Alfredo Barretto, University of Buenos Aires,
acbarrettomdp@gmail.com PRIMARY
Nelson Amaya , University of Buenos Aires, nelmaya@gmail.com
Juan Orlowski, University of Buenos Aires,
orlowski@agro.uba.ar
Student Team: YES
Did you use data from both
mini-challenges? NO
Tableau
Excel
Sql Server
Infostat
Spss
Approximately
how many hours were spent working on this submission
in total?
60
May we post
your submission in the Visual Analytics Benchmark Repository after VAST
Challenge 2015 is complete? YES
Video:
Questions
MC1.1 – Characterize the attendance at DinoFun World
on this weekend. Describe up to twelve different types of groups at the park on
this weekend.
a.
How big is this type
of group?
b.
Where does this type of
group like to go in the park?
c.
How common is this
type of group?
d.
What are your other
observations about this type of group?
e.
What can you infer
about this type of group?
f.
If you were to make
one improvement to the park to better meet this
group’s needs, what would it be?
We selected 8 big groups in
order to describe most popular patterns of attractive attendance. Additionally,
we have also selected 4 small groups in order to
describe uncommon patterns that could be related to the crime.

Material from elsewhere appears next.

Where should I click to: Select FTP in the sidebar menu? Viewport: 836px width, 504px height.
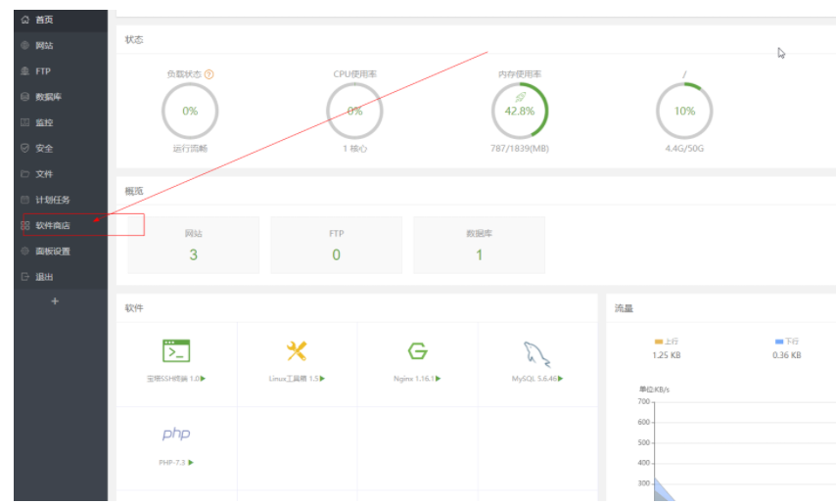tap(43, 71)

Among the big groups we have:
Clusters 17, 11 and 2 are composed by 668, 458
and 557 IDs respectively. They mainly
showed preference by Thrill Rides (TR) and avoided Kiddie Land (KL) games
(Figure 1). Clusters were comprised by 5.9, 4.0 and 4.9% of
the IDs that attended this weekend. While cluster 11 also showed main
preferences for Shows and Entertainments (S&E) of Coaster Alley (CA) zone
and secondary preferences for Rides for Everyone (RfE)
games and food store 31, cluster 2 showed also main preferences for S&E
attractive 64 and secondary preferences for RfE
games. It can be inferred that most of these IDs are people who like adventure
and risk, that attended with no children. Improvements
that we suggest are 1) to place a rest room near Game 3 (TR) because the
nearest rest room is about 350 meters from this game, 2) to settle beer gardens
between attractive 48 - 31, 81 – 4 and 32 – 57 because the other beer places
are far of these zones.
Clusters 5 and 24 are composed
by 465 and 554 IDs respectively. Both clusters showed main preference by TR
games and while cluster 5 also preferred all S&E games cluster 24 only
preferred S&E 64 and 32 (Figure 1). Clusters were
comprised by 4.1 and 4.9% of the IDs that attended this weekend. Both
clusters showed a regular intermediate preference to the other games). It can be inferred that some of these IDs attended with
children and that tried to visit all the attractives
of the park. We suggest to place a S&E attractive
between TR games 5 and 3 as they are far away from a S&E attractive.
Clusters 10, 20 and 15 are composed by 440, 589
and 459 IDs respectively. They showed
clear preferences for some, not all, TR games and for other attractives.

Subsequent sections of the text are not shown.